In the year leading up to Adobe’s $1.68 billion purchase of Magento, some of the e-commerce platform’s biggest strategic moves centered on payments technology such as one-click checkouts, installment payments and instant credit.

Those services—combined with Adobe’s powers to drive digital customer experiences with cloud-based systems—will reshape Magento's offerings and underscore how critical a robust payments stack has become to commercial infrastructure providers serving a global, omnichannel audience.

“Payments and commerce are inextricably linked parts of the buying experience, and what Adobe saw in Magento was how we had planned for the shopping experience in ways that are becoming important for every firm,” said Mark Lavelle, Magento's CEO, following the Monday announcement.

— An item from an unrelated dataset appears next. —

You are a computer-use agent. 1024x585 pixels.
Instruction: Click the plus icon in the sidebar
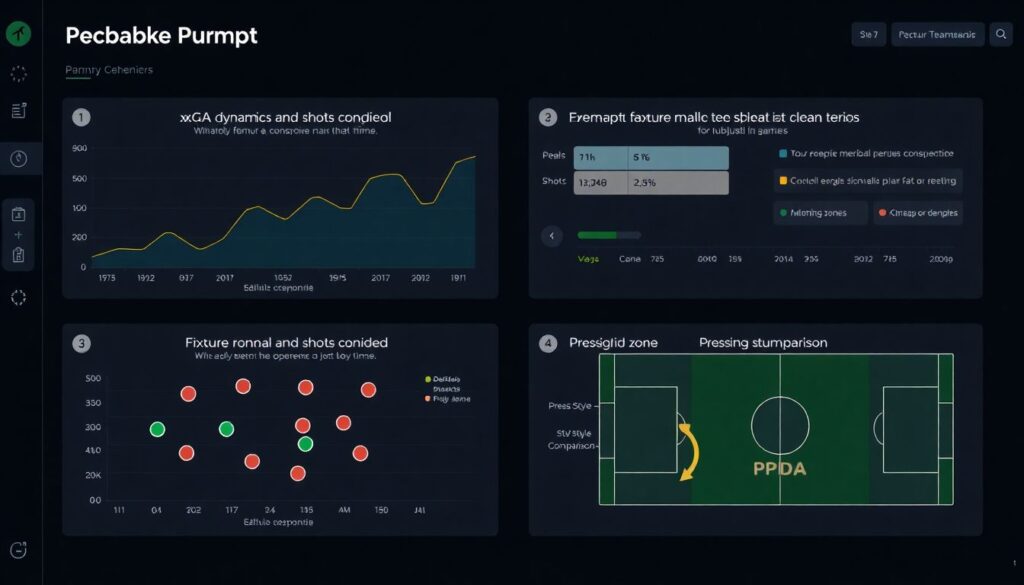18,235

The deal will give Adobe, which competes in the broader e-commerce industry against giants including Salesforce.com and Oracle Corp., deeper strength through Magento’s platform serving millions of web merchants with services for building storefronts, checkout pages, payment, shipping and returns, with a strong focus on social media.

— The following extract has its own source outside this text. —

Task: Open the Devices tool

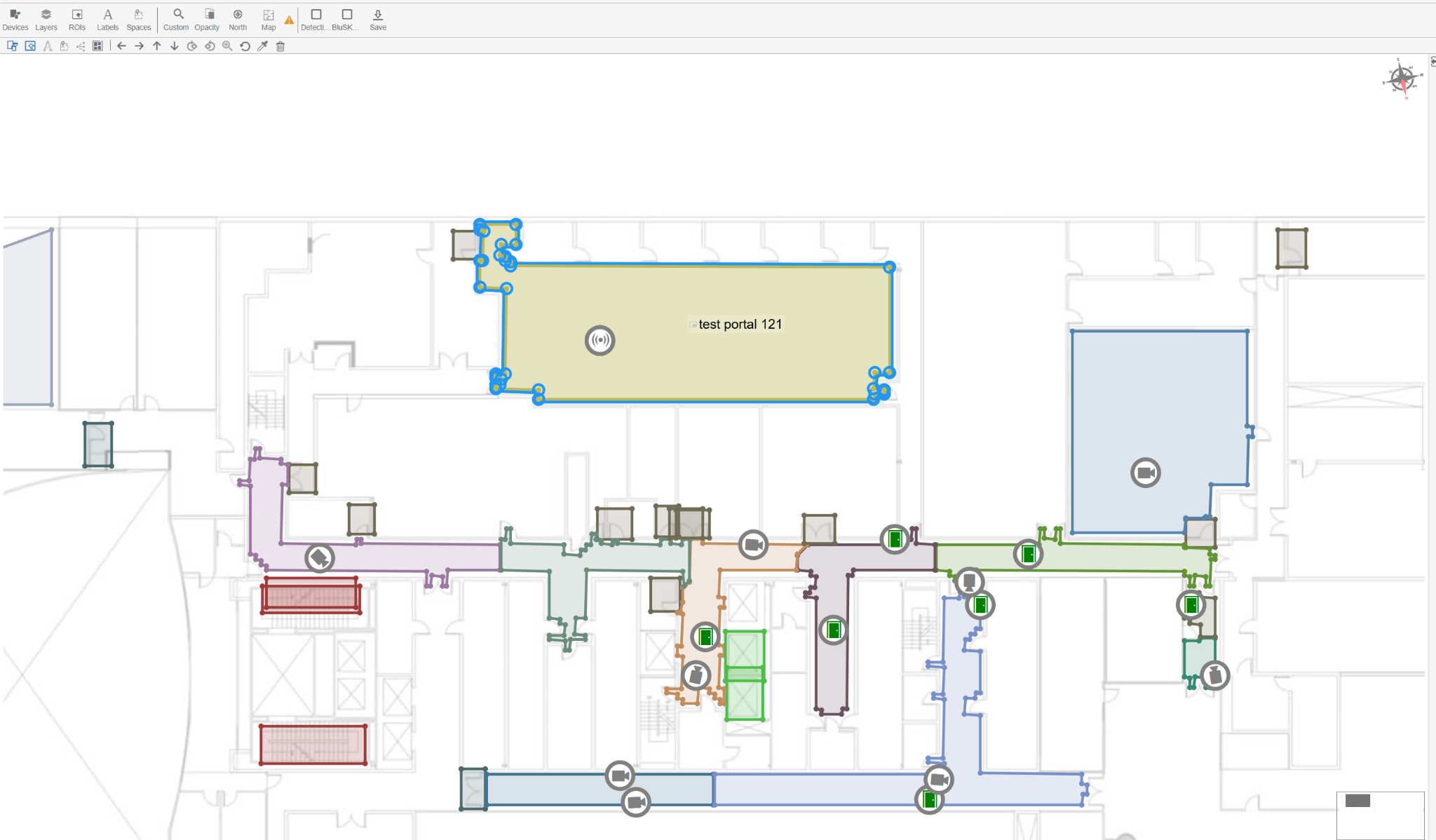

The intricacy of payments isn’t easy for a company like Adobe to deliver alone, Lavelle suggested.

“Payments are complex, because you have to pick up the payment in every locale, making it secure and fast; and it has to connect to shipping systems that have links to every carrier everywhere, with deep levels of support to the individual merchant, which Magento is already designed to do,” Lavelle said.

For months Magento has been working on a streamlined checkout module to be released later this year that Lavelle said will remove even more friction from the shopping experience.

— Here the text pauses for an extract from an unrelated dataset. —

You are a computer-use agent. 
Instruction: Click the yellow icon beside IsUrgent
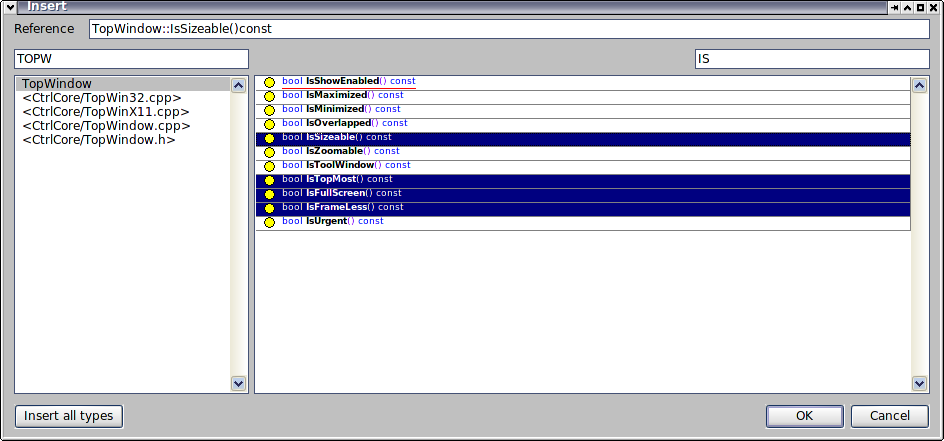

“When this is complete we’ll offer checkouts with every imaginable payment module linked—especially through our partnerships with PayPal and Braintree—to make that simple and out-of-the-box,” he said.

Magento, founded in 2007, was plucked by eBay in 2011 and absorbed into its X.Commerce development platform (named for one of PayPal's earlier brand names) until 2015 when eBay spun Magento off. The company, based in Campbell, Calif., provides an open-source platform supported by a community of 300,000 developers, which is another plus for Adobe, Lavelle said.

“Adobe has a great open-source ethos that we’re very excited about for developing software and technology together,” he said.

Magento's open-source development approach was the key reason the company was the first to offer one-click checkout to its merchants late last year after Amazon's 1-Click patent expired.

Magento also added a monthly credit-payment option for its merchants last year by integrating Splitit, and supports instant credit via Klarna.

The pairing of a digital content company with a dedicated e-commerce and payments platform is part of a growing trend.

Earlier this year Square paid $365 million for Weebly, which provides website hosting, design and marketing for 625,000 subscribers, to help the mobile payments pioneer accelerate its international reach. Forty percent of Weebly’s customers are outside the U.S.

In a similar way, Adobe’s purchase of Magento brings it to merchants who may consume Adobe’s services differently, Lavelle suggested.

“Adobe helps create brand experiences with products they created like Photoshop, the PDF, advertising and analytics, and we have a lot of similar analytics which when combined can drive some really interesting outcomes and experiences for an even broader client base and addressable market,” he said.

Lavelle will continue to lead Magento’s team, which includes 700 employees, and will report to Adobe’s executive vice president and general manager Brad Rencher, Adobe said in a press release.

The deal is expected to close during the third quarter of Adobe’s fiscal year, subject to regulatory approval.